С другой стороны, орденские статуты выявляют границы исторической действительности ордена. Именно монашеский обет целомудрия не позволял им жить общей жизнью с немецким населением Пруссии, хотя появилось оно именно благодаря ордену; на братьев не распространялись законы мирской жизни, они были лишены тех многочисленных кровных уз, которые соединяли между собой жителей новых немецких земель. В результате неумолимо нарастала напряженность между немецким населением Пруссии и орденом-сюзереном; в конце концов, немецкие поселенцы и их потомки стали воспринимать братьев, происходивших из старых верхне- и нижненемецких земель, лишь как пришлых господ. К тому же Немецкий орден, как и любой другой церковный орден, не способен был долго придерживаться своих первоначальных идеалов, и именно утверждение великих государственных задач создало действительность, которая пришла с идеалом в неизбежное, но и нерасторжимое противоречие. В конце концов полякам оказалось нетрудно оспорить право ордена на существование в качестве суверена. Эта коренящаяся внутри сомнительность его существования в поздний период, а не какой-либо недостаток в личной готовности к борьбе, и должна была привести его к окончательному падению.
Поначалу глубокая набожность и внешняя сплоченность позволили ордену достигнуть крупных политических успехов. Направил братьев на этот путь четвертый по счету великий магистр Герман фон Зальца, возглавлявший орден с 1209 года до самой смерти 20 марта 1239 года.
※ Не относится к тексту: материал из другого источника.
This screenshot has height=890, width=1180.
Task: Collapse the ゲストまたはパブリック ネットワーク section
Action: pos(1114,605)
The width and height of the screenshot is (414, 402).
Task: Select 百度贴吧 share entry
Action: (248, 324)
Уроженец Тюрингии, он принадлежал к многочисленным выходцам из Средней Германии, которые именно в начале существования ордена отдали ему свои политические и военные таланты. Лично и как член ордена, жизнь которого была заключена между полюсами монашеского смирения и рыцарских сражений, он оказался вовлечен в мировую борьбу императора и папы. Великий магистр пытался примирить их, чтобы сохранить единство мира, который именно тогда решительно трещал по швам. Посредник между папой и императором, самый верный друг Штауфена Фридриха II, Герман фон Зальца сумел углубить связь ордена с императорской властью, установившуюся в момент его рождения, и использовать эту связь для продления жизни ордена.
Позиция между папой и императором позволила Герману фон Зальца возвеличить орден за счет обоих. Но политический порядок, в который он ввел свой орден, был порядком империи. Это обнаружилось, когда польский князь Конрад Мазовецкий на рубеже 1225 и 1226 годов предложил ордену отвоевать некогда принадлежавшую Польше Кульмскую землю{12}, отнятую у нее соседним прибалтийским народом — пруссами, и, если удастся их покорить, то завладеть всей их территорией.